Il n'est pas question encore chez le Groupe Germain de céder les commandes à la jeune génération, qui souhaite travailler avec les parents le plus longtemps possible.
«Ils aiment beaucoup ce qu'ils font, et ils ont toujours soif de nouveaux projets. Ils ont beaucoup à nous montrer. On est privilégiés de pouvoir les côtoyer comme coprésidents et comme parents», souligne Marie-Pier. D'ailleurs, elle ajoute sentir la volonté des parents d'inclure les enfants dans la planification stratégique des trois prochaines années.
L'ambition internationale
Depuis 2010, le Groupe Germain centre ses efforts sur son expansion canadienne. La croissance se fait rapidement, avec trois nouveaux hôtels d'ici un an. Marie-Pier, qui a hérité du souci d'esthétisme de sa mère, doit relever le défi de l'ouverture de l'ALT de Griffintown à Montréal en mars.
Même si Hugo trouve difficile d'être plus ambitieux que son père Jean-Yves, pour qui la croissance ne va jamais assez vite, il voit grand pour l'avenir des hôtels Germain et ALT.
«Jusqu'à maintenant, on a eu une bonne discipline pour réaliser le plan de match de l'expansion canadienne. Ce serait l'fun un jour, intelligemment, de sortir du pays», entrevoit-il.
Cette ambition est aussi accompagnée de celle d'avoir des conjoints et des enfants heureux. Hugo a deux fillettes ; Marie-Pier en a une et souhaite avoir un autre enfant, en plus de terminer son MBA l'an prochain.

# [Travail à réaliser]
Recopiez le passage du texte extrait qui commence par « Il n'est pas » et s'arrête après « trois prochaines années. », en y remplaçant « parents » par « fondateurs ».

# [Données fournies]
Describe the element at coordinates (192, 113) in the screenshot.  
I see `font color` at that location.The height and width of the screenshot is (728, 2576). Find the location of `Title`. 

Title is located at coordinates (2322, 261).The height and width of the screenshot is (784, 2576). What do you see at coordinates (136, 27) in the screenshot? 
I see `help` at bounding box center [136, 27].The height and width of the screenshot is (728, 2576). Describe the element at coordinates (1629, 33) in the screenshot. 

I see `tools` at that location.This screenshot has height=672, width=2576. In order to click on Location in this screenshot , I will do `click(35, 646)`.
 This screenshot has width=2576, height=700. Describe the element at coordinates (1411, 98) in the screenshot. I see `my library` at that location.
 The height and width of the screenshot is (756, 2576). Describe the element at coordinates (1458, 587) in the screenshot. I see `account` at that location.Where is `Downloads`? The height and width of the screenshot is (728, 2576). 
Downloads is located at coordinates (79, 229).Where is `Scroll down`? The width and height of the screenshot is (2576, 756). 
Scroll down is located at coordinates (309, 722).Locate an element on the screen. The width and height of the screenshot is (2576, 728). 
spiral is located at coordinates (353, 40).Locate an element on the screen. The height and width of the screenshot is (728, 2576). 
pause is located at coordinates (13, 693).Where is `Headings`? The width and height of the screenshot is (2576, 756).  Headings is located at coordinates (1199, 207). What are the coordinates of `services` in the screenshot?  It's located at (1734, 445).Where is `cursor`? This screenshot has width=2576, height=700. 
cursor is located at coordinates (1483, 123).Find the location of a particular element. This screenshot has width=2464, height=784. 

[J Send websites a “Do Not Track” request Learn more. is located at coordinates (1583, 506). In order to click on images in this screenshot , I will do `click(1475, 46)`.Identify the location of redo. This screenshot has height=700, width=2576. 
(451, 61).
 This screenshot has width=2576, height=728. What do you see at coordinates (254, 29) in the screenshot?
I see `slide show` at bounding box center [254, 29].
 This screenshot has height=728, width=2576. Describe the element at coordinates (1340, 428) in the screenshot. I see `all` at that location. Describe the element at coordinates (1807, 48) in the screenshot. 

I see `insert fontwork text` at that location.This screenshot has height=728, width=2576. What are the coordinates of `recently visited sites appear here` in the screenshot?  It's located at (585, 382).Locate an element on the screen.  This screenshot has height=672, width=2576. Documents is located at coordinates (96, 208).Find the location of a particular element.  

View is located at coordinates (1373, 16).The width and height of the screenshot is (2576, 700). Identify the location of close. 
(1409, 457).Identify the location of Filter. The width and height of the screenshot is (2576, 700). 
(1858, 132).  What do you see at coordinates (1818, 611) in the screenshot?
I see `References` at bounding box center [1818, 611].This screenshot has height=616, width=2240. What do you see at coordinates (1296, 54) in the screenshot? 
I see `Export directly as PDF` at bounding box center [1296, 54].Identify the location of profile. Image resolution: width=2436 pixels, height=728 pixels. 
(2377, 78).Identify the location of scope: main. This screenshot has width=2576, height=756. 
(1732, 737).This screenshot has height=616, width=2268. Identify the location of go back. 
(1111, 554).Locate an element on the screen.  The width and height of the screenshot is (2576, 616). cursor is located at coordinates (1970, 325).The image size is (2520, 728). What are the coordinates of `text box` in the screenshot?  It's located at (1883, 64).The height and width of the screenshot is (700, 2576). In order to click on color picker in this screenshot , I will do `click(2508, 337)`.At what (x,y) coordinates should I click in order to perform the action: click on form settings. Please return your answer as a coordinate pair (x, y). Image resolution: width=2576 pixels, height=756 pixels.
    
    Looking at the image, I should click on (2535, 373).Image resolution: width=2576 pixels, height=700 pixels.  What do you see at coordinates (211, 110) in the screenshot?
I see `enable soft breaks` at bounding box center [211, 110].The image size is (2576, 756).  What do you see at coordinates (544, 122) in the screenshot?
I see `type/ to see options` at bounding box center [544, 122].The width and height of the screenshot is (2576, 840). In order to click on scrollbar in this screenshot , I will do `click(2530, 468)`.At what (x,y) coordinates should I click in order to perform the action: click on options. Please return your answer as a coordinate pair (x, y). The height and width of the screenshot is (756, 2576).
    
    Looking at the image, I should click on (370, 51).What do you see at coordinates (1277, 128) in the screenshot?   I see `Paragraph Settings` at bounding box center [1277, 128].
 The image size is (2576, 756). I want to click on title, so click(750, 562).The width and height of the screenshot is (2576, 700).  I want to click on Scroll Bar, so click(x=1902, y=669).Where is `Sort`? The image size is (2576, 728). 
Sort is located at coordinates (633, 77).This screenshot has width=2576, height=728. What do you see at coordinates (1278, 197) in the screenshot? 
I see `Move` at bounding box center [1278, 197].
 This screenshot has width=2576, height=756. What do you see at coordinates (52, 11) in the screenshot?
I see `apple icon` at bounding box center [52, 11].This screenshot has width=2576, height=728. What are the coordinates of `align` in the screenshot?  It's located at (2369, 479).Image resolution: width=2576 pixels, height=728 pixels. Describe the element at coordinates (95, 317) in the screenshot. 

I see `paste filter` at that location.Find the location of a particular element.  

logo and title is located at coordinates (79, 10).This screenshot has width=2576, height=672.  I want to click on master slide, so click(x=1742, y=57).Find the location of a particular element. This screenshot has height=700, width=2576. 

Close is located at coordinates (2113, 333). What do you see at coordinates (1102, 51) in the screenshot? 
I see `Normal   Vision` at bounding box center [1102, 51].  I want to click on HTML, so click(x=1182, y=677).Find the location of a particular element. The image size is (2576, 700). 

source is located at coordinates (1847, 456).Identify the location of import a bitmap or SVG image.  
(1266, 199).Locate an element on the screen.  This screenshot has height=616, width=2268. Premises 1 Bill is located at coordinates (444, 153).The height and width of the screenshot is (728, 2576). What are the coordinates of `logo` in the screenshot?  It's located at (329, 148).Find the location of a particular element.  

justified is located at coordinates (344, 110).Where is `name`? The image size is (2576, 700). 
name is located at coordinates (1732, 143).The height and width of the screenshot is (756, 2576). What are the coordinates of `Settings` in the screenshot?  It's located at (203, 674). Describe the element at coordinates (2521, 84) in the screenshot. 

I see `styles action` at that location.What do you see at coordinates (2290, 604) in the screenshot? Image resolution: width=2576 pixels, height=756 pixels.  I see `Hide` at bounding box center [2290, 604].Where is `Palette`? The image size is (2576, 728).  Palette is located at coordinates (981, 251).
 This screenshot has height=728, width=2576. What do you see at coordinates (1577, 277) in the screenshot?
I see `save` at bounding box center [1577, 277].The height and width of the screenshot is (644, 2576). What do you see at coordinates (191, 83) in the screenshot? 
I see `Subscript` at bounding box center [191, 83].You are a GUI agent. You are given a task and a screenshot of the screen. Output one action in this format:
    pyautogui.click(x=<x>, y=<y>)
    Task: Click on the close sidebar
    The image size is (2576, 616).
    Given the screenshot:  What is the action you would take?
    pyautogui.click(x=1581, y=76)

# [Réponse complète]
Il n'est pas question encore chez le Groupe Germain de céder les commandes à la jeune génération, qui souhaite travailler avec les fondateurs le plus longtemps possible.
«Ils aiment beaucoup ce qu'ils font, et ils ont toujours soif de nouveaux projets. Ils ont beaucoup à nous montrer. On est privilégiés de pouvoir les côtoyer comme coprésidents et comme fondateurs», souligne Marie-Pier. D'ailleurs, elle ajoute sentir la volonté des fondateurs d'inclure les enfants dans la planification stratégique des trois prochaines années.